→ WHAT TO WORK ON:
Nothing in the data may be altered as it is transcribed.

→ THE DATA:
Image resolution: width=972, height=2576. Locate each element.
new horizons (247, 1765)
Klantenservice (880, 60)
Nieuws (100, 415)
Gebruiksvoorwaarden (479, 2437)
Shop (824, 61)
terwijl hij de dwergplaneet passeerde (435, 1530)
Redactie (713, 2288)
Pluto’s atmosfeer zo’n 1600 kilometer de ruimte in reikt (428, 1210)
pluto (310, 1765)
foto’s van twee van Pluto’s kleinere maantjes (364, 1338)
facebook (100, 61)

→ RESPONSE FOR THIS EXERCISE:
Image resolution: width=972, height=2576. Locate each element.
new horizons (247, 1765)
Klantenservice (880, 60)
Nieuws (100, 415)
Gebruiksvoorwaarden (479, 2437)
Shop (824, 61)
terwijl hij de dwergplaneet passeerde (435, 1530)
Redactie (713, 2288)
Pluto’s atmosfeer zo’n 1600 kilometer de ruimte in reikt (428, 1210)
pluto (310, 1765)
foto’s van twee van Pluto’s kleinere maantjes (364, 1338)
facebook (100, 61)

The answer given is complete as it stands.